** BEGIN Text segment **

Listings for some popular Lagunamoon essential oils claimed they
were U.S. Food and Drug Administration approved, until the Journal raised the
matter with Amazon and Mr. Zhao in early November. An FDA spokesman said
essential oils wouldn’t meet the agency’s definition of an approved product, although
it was possible some component—a dye, say—might be approved.
Mr. Zhao said FDA requirements are complex and he didn’t want to
use tens of thousands of words to explain.
Amazon said it was investigating the case and would take proper
action. It said sellers are prohibited from listing products that improperly
claim to be FDA cleared or FDA approved, or improperly include the FDA logo. At
least one Lagunamoon essential-oil listing that cited FDA approval had that
claim removed after inquiries from the Journal.
Concerns at Amazon about Chinese listings arose several years
ago in its China team, which noticed that as local sellers flocked to the
platform, it saw increasing patterns of fraud, counterfeits and unsafe
products, said former Amazon employees in China.
Washington state’s attorney general’s office said Amazon agreed
to pay $700,000 as part of a legally binding agreement after an investigation
revealed dozens of products marketed toward children had excessive lead and
cadmium. The products were made in China, the office said, some sold by
China-based third parties. Amazon didn’t admit wrongdoing.
“Customer safety is Amazon’s top priority,” said the Amazon
spokesman. “We work closely with our selling partners to verify that the school
supplies and children’s jewelry in our store are safe.”
Bogus brushes
Cheap Chinese counterfeits drove Kevin Williams, a Utah seller
of water-powered cleaning brushes on Amazon, to lay off six employees this
year—most of his U.S. staff, he said. He and his co-founder developed their
patented Brush Hero product, made in the U.S. and U.K., in 2015 after finding
it difficult to clean their vehicles, selling them on Amazon for $34.99.
Poorly made copies began appearing in 2018 on Amazon, eventually
listing for as low as $9.99, some claiming to be the Brush Hero brand, he said.
Buyers, unaware they were fake, trashed Mr. Williams’s products on his Amazon
page, he said. When he complained to Amazon, he said, it told him to order the
alleged counterfeits and test them. Amazon removed brushes he proved
counterfeit, he said, but it could take weeks for them to arrive for testing,
and new counterfeits kept popping up.
He dropped prices to $19.99, which “pulled out the rug from us
from a cash-flow perspective” he said. A retailer declined to give him a large
contract. “He said, ‘What the heck, your Amazon reviews are terrible,’ ” said
Mr. Williams, who calls his company “walking dead.”

** END Text segment **
** BEGIN Rows **

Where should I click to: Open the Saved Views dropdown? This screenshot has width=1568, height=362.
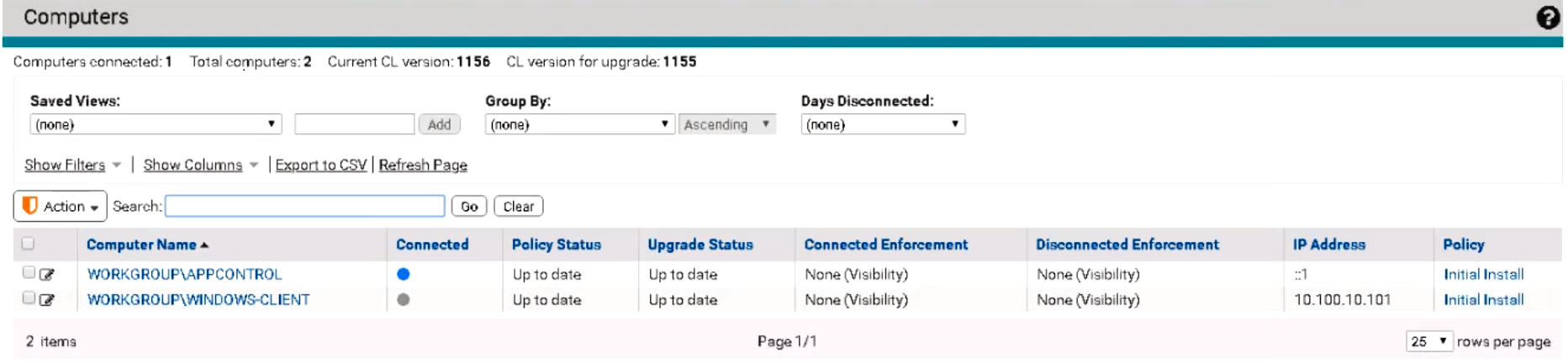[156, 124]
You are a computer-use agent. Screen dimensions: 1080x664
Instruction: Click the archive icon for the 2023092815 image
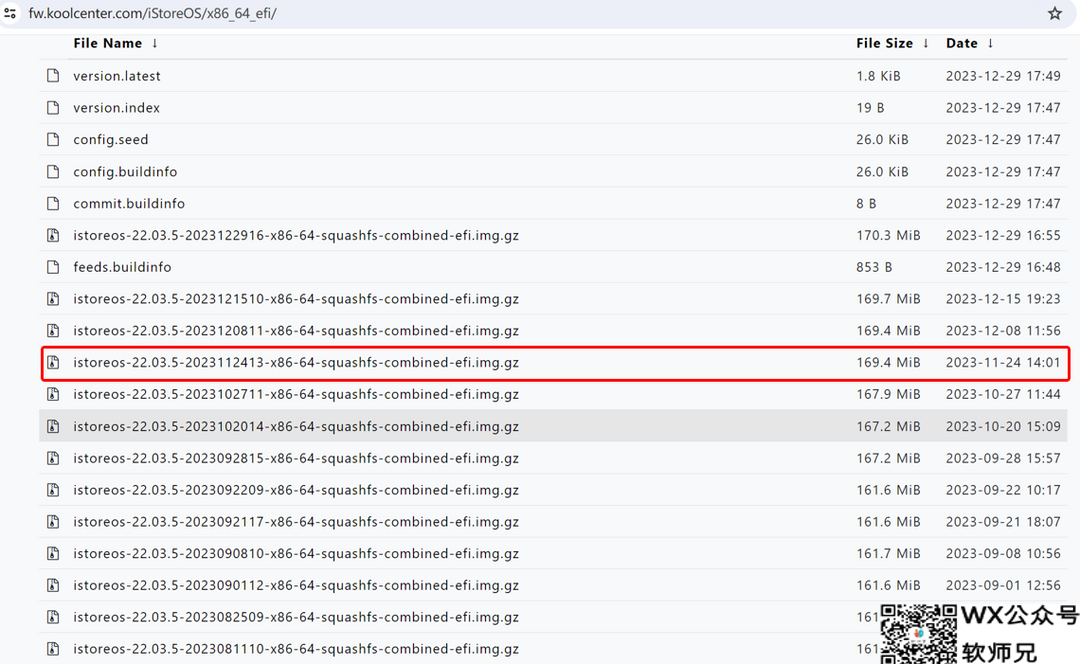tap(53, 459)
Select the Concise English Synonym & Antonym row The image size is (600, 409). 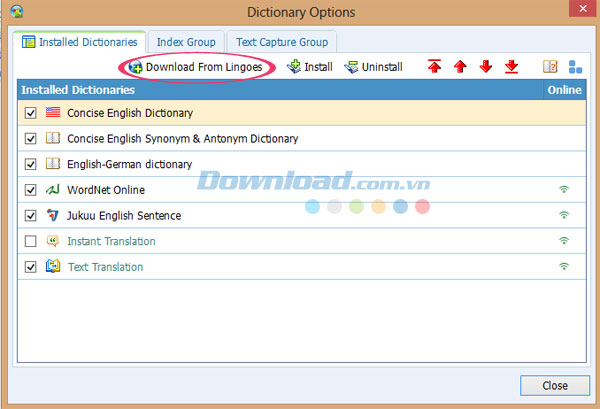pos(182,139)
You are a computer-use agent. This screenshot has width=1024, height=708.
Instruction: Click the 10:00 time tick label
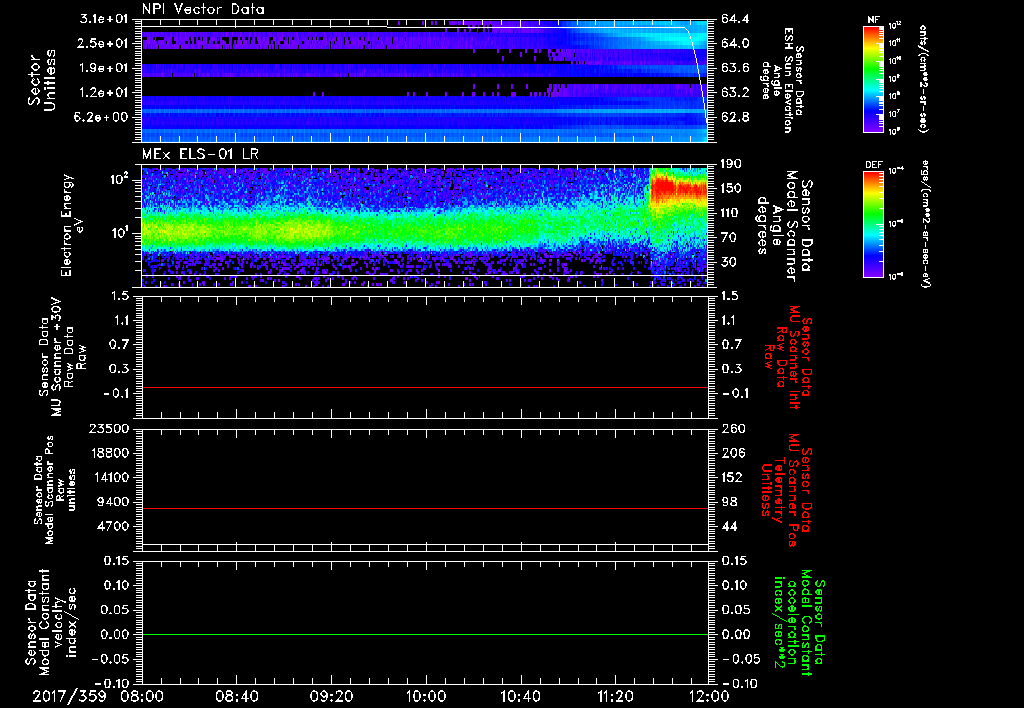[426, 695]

** END Rows **

Work instructions:
1/ In the article on Amazon sellers, how much did Amazon agree to pay under its agreement with Washington state's attorney general's office?
2/ Pick up the article on Amazon's third-party sellers and counterfeit goods after its final sentence and write what follows.

Answer set:
1/ $700,000

2/
Amazon said that it acted on infringement cases where Brush Hero
provided adequate information and that it has introduced programs for sellers
to fight counterfeits, including one called Project Zero that uses automation
to scan Amazon stores and remove suspected counterfeits.
Counterfeits and inauthentic reviews “have all gone through the
roof with the rise of Chinese sellers,” said Chris McCabe, an investigator for
Amazon until 2012, now a consultant helping Amazon sellers counter illicit
competition.
Inauthentic reviews for listings from China can trick Amazon’s
algorithm into boosting products, people outside Amazon familiar
with the activities said. A search for “travel pillows” in August presented
products with names such as MLVOC offered by sellers whose names matched those
of Amazon accounts registered in southern China.
The Journal ordered MLVOC-brand pillows from sellers named Corki
and Kingstyle Supplies, and got gift cards offering a free pillow if the buyer
emailed an address—the same address for both sellers. A “Gift card team”
responded, asking the buyer to give a five-star review for which it promised an
Amazon gift card. Of one MLVOC pillow’s roughly 2,000 reviews, about 86% have
five stars.
Amazon policy forbids making inducements for positive
reviews. Amazon said it investigated and took action, eventually
reinstating Kingstyle and Corki. Amazon said in some cases it will
reinstate seller accounts after violations if the sellers provide
corrective action plans, though the accounts would be blocked after further
infractions.
In response to a query sent to the email address given by Corki
and Kingstyle, a respondent wrote: “I can’t share the company information.” The
sellers didn’t respond to requests for comment sent through Amazon’s platform.
Travel-pillow seller Teri Mittelstadt, co-founder of HiGear
Design Inc. in California, said counterfeits and review manipulation from China
have hurt sales. Her patented Travelrest pillows, which attach to airline seats
to prevent slipping, were among the top-selling travel pillows on Amazon for
seven years starting in 2008, she said, but now rank in the 20s or lower.
“The person who gets hurt the most is the consumer who buys the
product. They think they are buying a product with all these great reviews,”
she said.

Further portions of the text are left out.